TRY IT: The line that contains "Viewport: 920px width, 578px height." marks the start. Please set it down, with every later line of the data, exactly and without pictures.

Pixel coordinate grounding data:
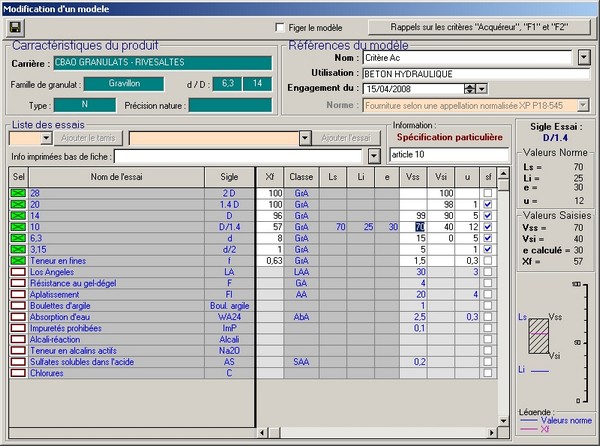Screen dimensions: 600x446
Task: Click selection icon for Teneur en fines
Action: coord(18,260)
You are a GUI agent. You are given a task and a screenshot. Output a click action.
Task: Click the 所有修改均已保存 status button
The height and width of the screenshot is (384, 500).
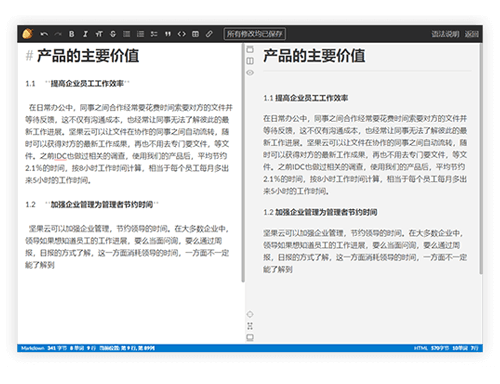255,34
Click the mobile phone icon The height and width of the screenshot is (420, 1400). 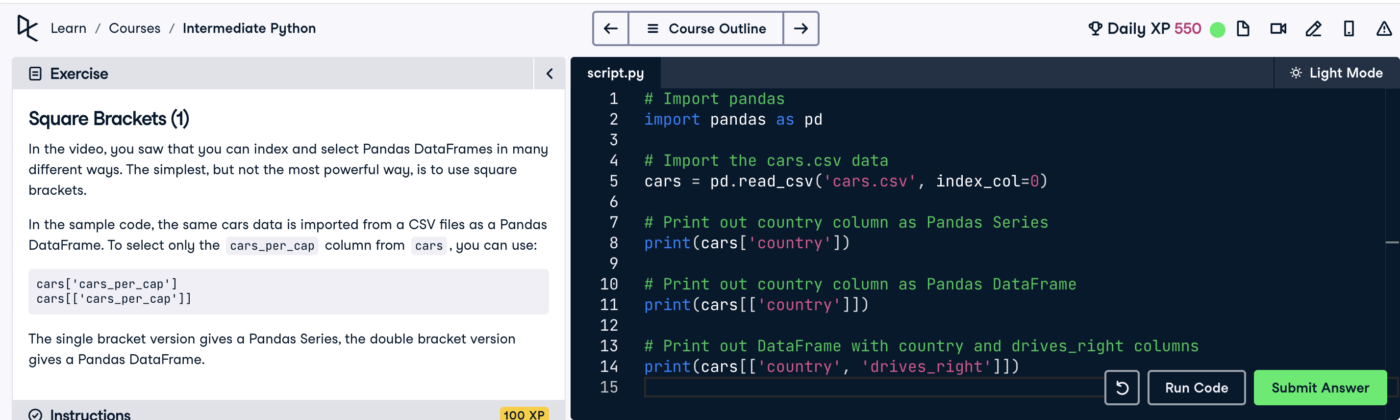pos(1349,29)
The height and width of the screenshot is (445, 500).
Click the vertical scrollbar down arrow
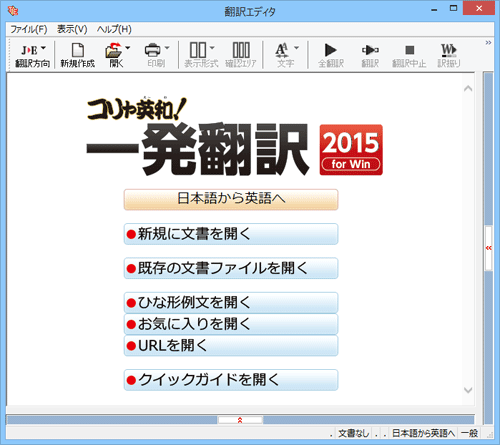click(468, 390)
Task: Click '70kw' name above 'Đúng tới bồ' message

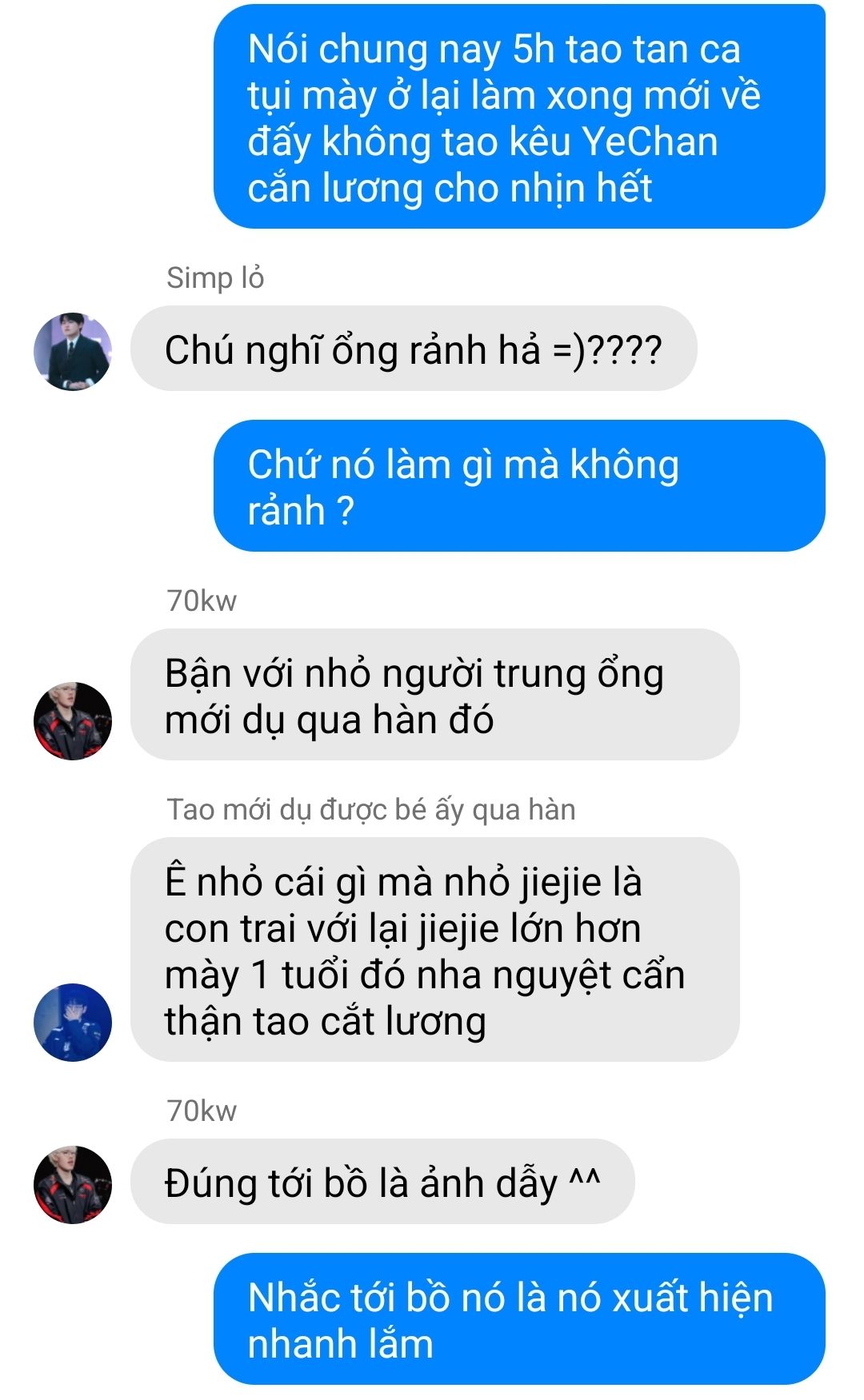Action: 202,1111
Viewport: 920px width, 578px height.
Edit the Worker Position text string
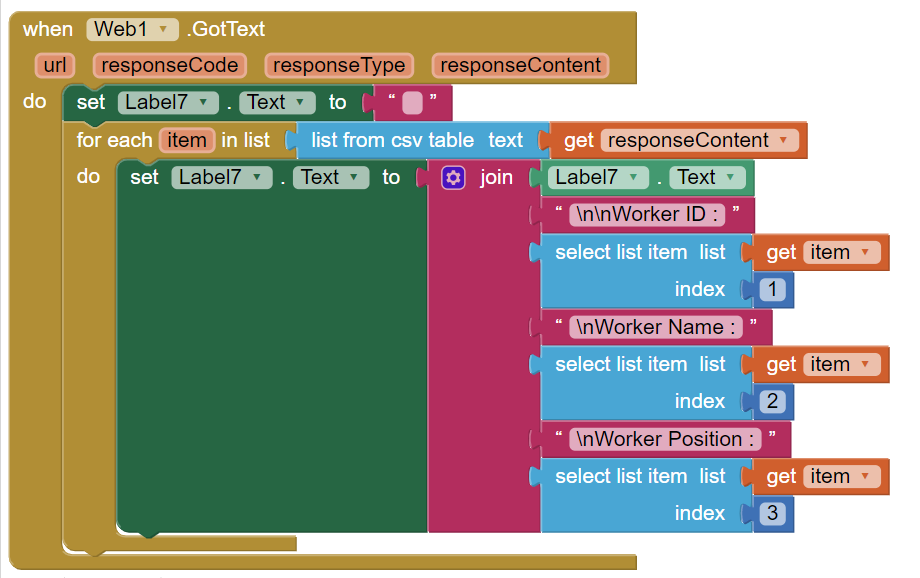pyautogui.click(x=663, y=439)
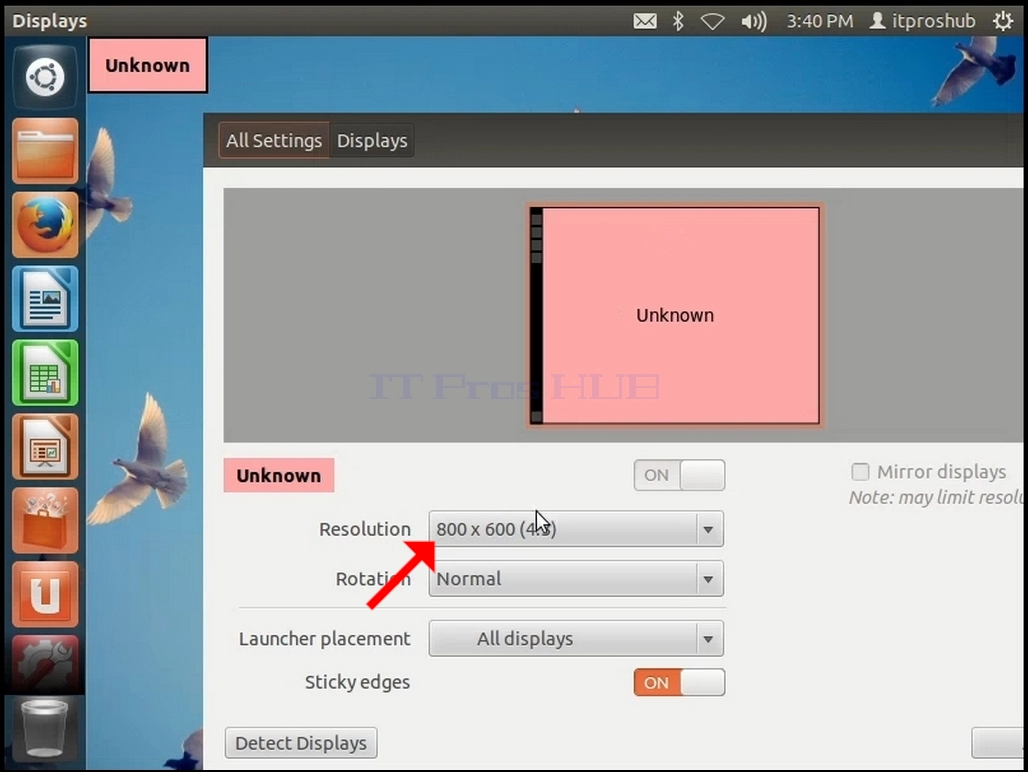This screenshot has height=772, width=1028.
Task: Go back to All Settings
Action: (x=274, y=140)
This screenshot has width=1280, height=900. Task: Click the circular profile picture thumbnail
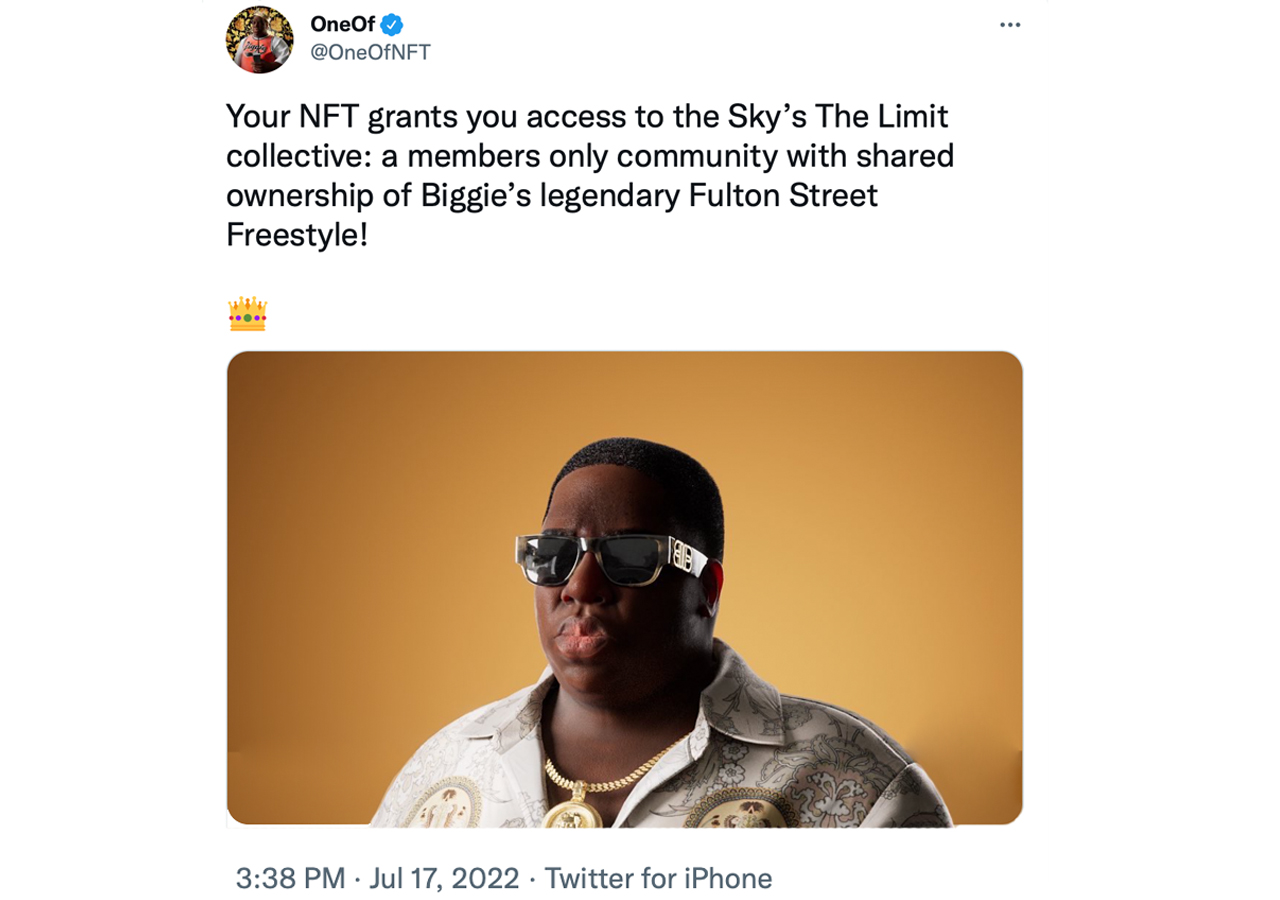[258, 39]
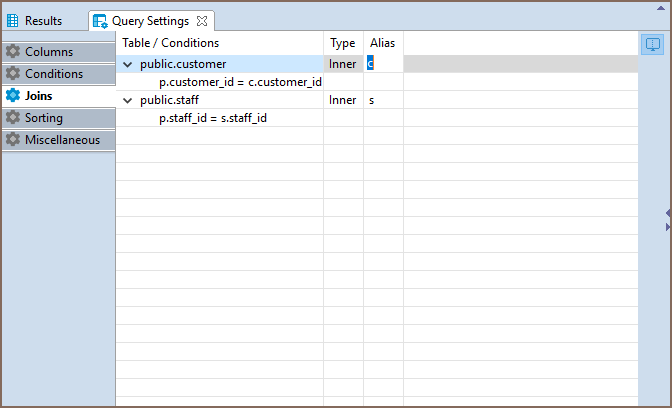Click the Query Settings tab icon
The height and width of the screenshot is (408, 672).
pos(100,21)
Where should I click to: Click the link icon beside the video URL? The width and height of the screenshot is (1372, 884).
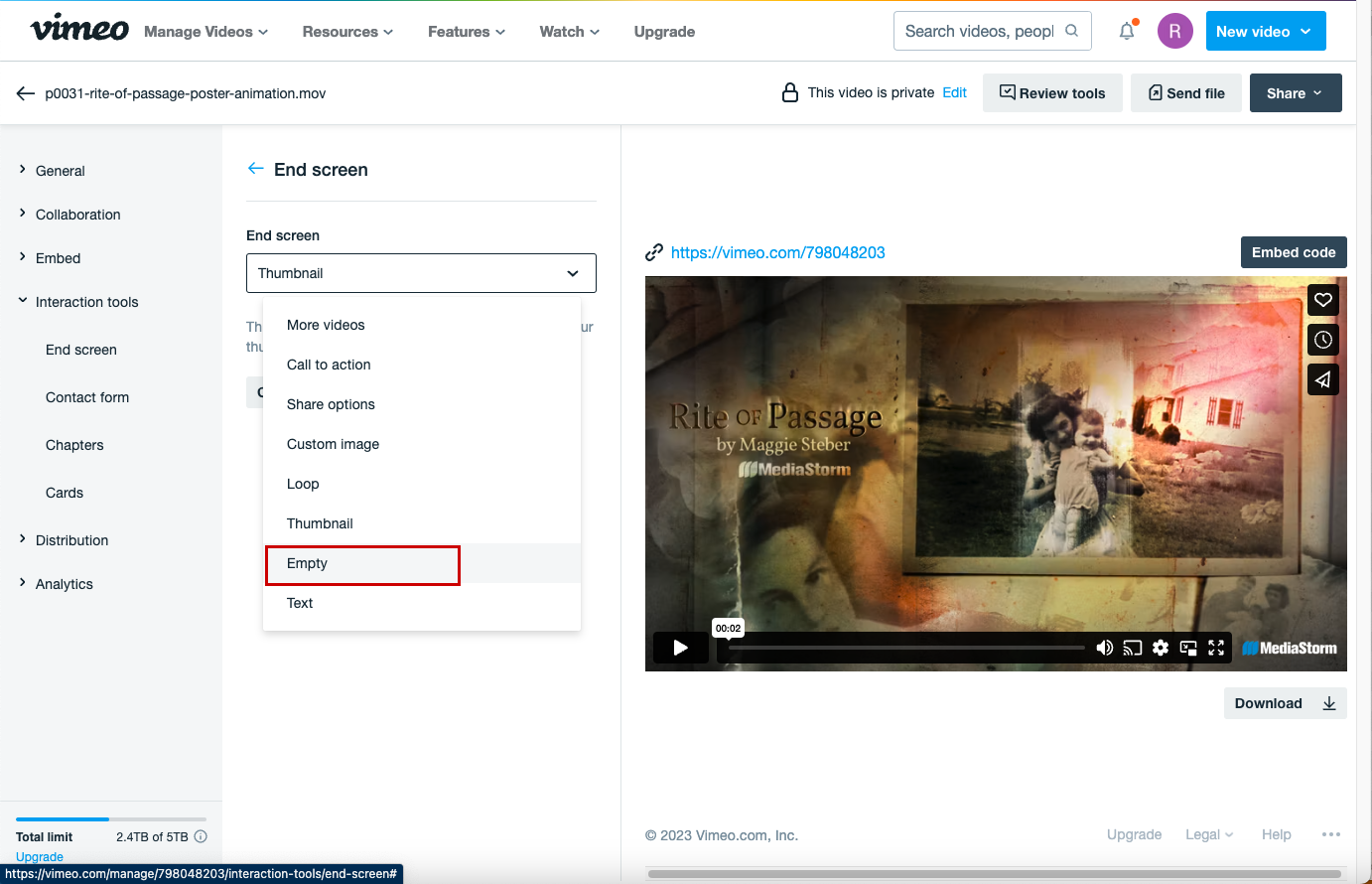[654, 251]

REPLY TO THE TASK:
Viewport: 920px width, 578px height.
Edit the Worker Position text string
pyautogui.click(x=663, y=439)
This screenshot has height=772, width=1028.
Task: Go back to All Settings
Action: (x=274, y=140)
This screenshot has width=1280, height=900. Task: Click the circular profile picture thumbnail
[258, 39]
Click the Query Settings tab icon
The height and width of the screenshot is (408, 672).
pos(100,21)
Where should I click to: Click the link icon beside the video URL? The width and height of the screenshot is (1372, 884).
[654, 251]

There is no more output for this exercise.